─── 文書抜粋 ───

寄書 日誌

ケーワイ生
『みづゑ』第五十
明治42年5月3日

 金曜、快晴、
  今日は先生が來られる日だ、モデルの寫生も大分纒つて來た、先生は何とおつしやるだろー、又形が惡るいと云はれるにきまつているなどゝ、思つていると、果して十一時頃來られた。騒しかつた畫室が俄に水を打つたやうに靜かになる、先生の評が初まる、君のこれはいかぬ、まだ直らぬと、一人々々の癖をよくも覺えて居られる者だ、一寸よい所?があるとほめて下さる、うれしい、然し・・・・此然しからが惡くなるので・・・・こゝなどはうまくいつたがモデルの感しがとれていない、顔の向なども初めて眞中の線を引いてどのくらゐの傾きと云ふ事を計つておくのだ。又一人には、君の畫は堅くなつていけぬ、もう少しぞんざい・・・・ぞんざいでもいかぬが軟くやつたらよかろーなどと評せられる。又一人には、先週よりよくなつたが、モデルの感しが出ていない、これなら此モデルを使はなくつてもよい譯だ、此モデルを寫生したら、此モデルの感じを研究するのだ、さもないと、若し大作などの場合に、女紳などを描こうと思つても下女のような感ししか出なくなる道理だと、一も二もなく感じだ、研究生は解つたのか解らぬのか、皆少さくなつてハイハイと聞いている、中には八重洲橋邊を寫したのを持てきて見せろ、茲に少しアクセントを入れたらよかろーなど、評せられる、今度は僕の番だ、何だかうれしいような氣かする、これは無難な作だが、少しバツクとの調和が惡いと云はれた、これから石膏の方の番た。

─── データ行 ───

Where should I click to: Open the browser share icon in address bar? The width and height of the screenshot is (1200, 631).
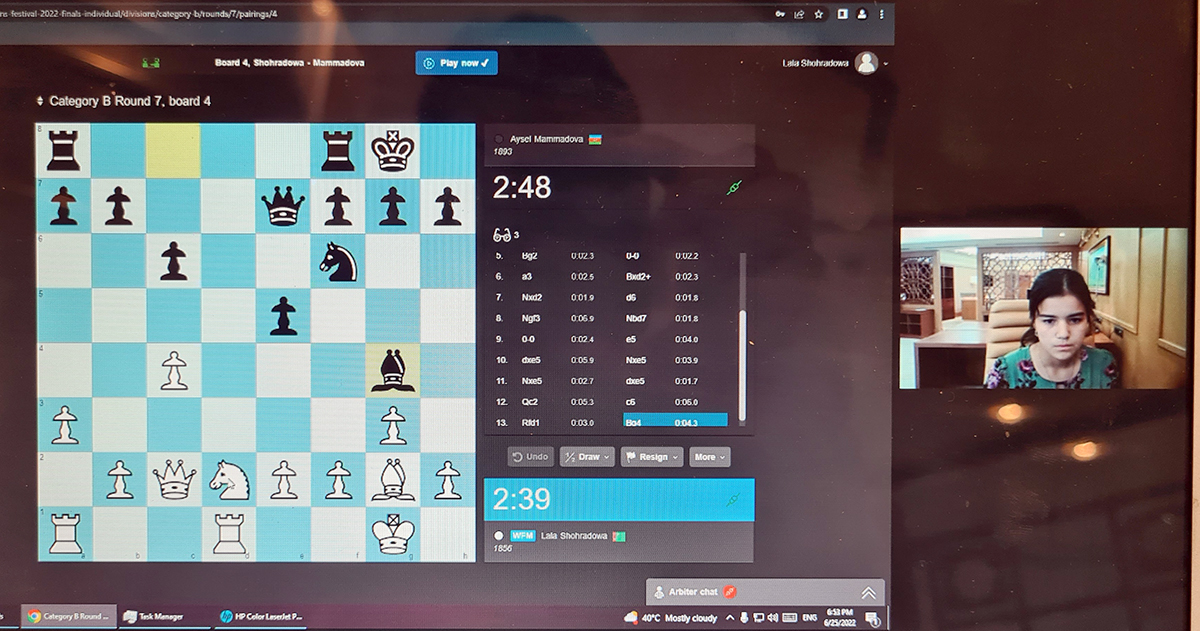coord(799,14)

───

課題内容 ▸
上の日誌で、先生が画室に来たあと研究生の絵のよくない点として実際に口にした指摘を、本文の語句のまますべて挙げよ。

回答 ▸
・君のこれはいかぬ、まだ直らぬ
・モデルの感しがとれていない
・君の畫は堅くなつていけぬ
・モデルの感しが出ていない
・少しバツクとの調和が惡い